» **SELECTED TEXT**:

================

But if the concept of ‘hope’ didn’t exist in CFS — hope that social welfare systems and programming can heal people enough to make families (no matter the makeup) safe enough to leave kids in, the system would be not only more distrusted by many than it seems to be today but it would also be a black hole of despair and lost souls.
The moral question is where does the system draw the line? Where does the need to protect and apprehend trump reunification, support and preservation of families?
In his testimony this week at the inquest into the death of toddler Jaylene Redhead, psychologist Dr. Dell Ducharme allows us some insight into this.
Ducharme conducted an extensive assessment on Jaylene’s mother, Nicole Redhead, for Awasis CFS soon after she came to stay for the third time at a residential treatment centre in Winnipeg.
Her dysfunction spilled into her adult years, winding up a crack addicted survivor of terrible domestic abuse at the hands of men described as “leeches” in testimony.
She had virtually no education or IQ to speak of really.
But — despite this, Redhead was trying to get clean and stable and “trying to heal,” Ducharme said.

================

» **WHAT TO WORK ON**:
1) Name every person mentioned by name in the passage on the Jaylene Redhead inquest.
2) Carry on the passage on the Jaylene Redhead inquest from its last sentence.

================

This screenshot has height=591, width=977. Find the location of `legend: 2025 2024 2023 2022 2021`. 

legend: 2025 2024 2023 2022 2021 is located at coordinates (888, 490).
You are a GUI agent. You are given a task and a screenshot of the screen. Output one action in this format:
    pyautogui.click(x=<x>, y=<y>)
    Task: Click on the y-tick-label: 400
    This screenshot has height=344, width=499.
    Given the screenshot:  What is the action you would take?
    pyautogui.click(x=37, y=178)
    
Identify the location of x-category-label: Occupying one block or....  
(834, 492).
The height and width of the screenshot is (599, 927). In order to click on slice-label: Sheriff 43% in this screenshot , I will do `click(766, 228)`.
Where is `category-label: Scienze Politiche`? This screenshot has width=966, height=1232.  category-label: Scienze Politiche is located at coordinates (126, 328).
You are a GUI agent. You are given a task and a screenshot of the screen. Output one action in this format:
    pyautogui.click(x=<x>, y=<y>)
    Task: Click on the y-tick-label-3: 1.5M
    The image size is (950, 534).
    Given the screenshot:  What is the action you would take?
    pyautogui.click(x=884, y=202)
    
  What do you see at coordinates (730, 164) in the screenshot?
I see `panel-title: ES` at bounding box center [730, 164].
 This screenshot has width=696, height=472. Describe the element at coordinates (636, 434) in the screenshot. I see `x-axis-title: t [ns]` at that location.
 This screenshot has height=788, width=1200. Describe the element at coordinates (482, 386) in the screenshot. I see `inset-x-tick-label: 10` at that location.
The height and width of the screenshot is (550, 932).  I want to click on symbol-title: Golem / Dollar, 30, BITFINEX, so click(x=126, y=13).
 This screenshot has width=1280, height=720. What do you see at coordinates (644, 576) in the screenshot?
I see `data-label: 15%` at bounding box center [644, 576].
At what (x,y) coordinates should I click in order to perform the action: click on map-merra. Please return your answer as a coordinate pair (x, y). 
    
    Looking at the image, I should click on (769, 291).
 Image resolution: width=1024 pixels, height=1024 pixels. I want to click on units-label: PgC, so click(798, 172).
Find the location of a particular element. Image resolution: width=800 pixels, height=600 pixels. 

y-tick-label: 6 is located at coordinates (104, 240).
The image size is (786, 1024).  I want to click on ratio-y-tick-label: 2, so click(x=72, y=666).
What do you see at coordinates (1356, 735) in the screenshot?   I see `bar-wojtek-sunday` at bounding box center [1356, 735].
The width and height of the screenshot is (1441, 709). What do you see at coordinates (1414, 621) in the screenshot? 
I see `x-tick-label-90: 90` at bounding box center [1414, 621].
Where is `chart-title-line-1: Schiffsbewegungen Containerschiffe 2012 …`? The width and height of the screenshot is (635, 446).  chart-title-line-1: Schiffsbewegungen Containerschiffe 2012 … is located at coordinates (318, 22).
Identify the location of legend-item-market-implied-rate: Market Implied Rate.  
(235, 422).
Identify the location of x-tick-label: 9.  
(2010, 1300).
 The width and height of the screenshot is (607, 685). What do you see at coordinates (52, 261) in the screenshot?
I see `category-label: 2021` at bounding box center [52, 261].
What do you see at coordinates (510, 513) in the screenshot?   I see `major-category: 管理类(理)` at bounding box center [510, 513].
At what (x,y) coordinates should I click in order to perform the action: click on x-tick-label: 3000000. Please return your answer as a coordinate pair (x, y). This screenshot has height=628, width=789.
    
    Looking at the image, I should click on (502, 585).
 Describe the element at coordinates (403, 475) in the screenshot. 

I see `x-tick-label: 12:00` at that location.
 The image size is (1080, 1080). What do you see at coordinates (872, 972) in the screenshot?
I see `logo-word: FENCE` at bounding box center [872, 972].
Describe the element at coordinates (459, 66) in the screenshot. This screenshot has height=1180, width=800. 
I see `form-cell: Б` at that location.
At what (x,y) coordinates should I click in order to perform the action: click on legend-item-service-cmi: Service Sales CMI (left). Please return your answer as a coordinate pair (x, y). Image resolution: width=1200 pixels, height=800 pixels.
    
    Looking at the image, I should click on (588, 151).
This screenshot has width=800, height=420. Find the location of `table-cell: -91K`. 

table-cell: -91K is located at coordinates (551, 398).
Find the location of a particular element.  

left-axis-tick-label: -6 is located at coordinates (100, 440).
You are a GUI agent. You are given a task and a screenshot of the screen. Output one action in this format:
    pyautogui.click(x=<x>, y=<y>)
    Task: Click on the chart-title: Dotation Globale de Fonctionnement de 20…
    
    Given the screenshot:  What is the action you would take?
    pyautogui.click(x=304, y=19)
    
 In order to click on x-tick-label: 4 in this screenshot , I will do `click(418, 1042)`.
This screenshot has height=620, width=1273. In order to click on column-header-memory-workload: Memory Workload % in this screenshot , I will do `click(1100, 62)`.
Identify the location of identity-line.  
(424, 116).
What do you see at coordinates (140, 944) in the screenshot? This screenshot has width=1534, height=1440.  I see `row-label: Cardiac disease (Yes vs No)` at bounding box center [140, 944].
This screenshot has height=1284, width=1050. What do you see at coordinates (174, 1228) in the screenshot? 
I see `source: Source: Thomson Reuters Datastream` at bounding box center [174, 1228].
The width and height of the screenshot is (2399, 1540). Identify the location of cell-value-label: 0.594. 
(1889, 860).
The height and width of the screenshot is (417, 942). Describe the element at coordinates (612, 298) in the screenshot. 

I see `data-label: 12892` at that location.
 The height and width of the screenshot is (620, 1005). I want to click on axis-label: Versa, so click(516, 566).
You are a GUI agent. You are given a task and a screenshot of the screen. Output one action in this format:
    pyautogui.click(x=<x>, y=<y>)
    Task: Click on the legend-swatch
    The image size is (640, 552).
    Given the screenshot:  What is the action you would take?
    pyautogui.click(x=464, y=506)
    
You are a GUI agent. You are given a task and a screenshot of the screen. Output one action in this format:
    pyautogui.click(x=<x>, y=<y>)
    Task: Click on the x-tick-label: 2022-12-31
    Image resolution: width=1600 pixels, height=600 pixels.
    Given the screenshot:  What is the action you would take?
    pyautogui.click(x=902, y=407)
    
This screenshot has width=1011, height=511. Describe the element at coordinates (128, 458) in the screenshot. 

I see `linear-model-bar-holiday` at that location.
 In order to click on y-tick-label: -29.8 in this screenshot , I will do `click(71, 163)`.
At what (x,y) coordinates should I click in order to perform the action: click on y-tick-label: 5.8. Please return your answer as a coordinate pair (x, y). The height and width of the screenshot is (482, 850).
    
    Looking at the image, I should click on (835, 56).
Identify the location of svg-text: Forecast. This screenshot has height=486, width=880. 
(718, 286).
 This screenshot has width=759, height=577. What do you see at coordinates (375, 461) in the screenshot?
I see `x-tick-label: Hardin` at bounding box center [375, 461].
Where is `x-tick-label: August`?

================

» **TASK-BY-TASK ANSWERS**:
1) Jaylene Redhead, Dr. Dell Ducharme, Nicole Redhead

2)
Ducharme offered this response when asked what kind of future he saw for Nicole and Jaylene after surveying and contemplating her history:
“If I was a brand-new psychologist coming from a highly-rich white neighbourhood without any experience with first nation, I would probably look at this and be very afraid … you wouldn’t see any hope. You’d want to close the book right away — but that’s not the case based on my experience with family and also first nation — I’ve been going up to communities for over 15 years — her history, unfortunately, is not inconsistent with many of the other … young men and women that I see up north and do assessments on, where I do see individuals with backgrounds like Nicole being able to go on — based on presentation and support and healing — to go on and parent.
So what I’m seeing them within that larger context is somebody who was stable, was again coming back (to the treatment centre) … I assessed somebody that went and did it on the 15th time. (In Redhead) we see somebody who is coming back, wants to get better, is able to talk about her history of abuse and not fall apart – so she’s able to regulate, which is important — somebody who wants to heal and look after her children.”
In his conclusions, Ducharme only recommended a gradual and tightly supervised reunification of Jaylene and her mom for several reasons, including her inability to withstand stress, potential for relapse into addiction and other “red flags.” He described it as a “let’s see what we can do here” approach.
But hope for Redhead becoming a fit parent in late May 2008 was there, it’s clear. It was a start.
The problem — as it appears to have sadly been in Phoenix’s case as well — was oversight and follow-through.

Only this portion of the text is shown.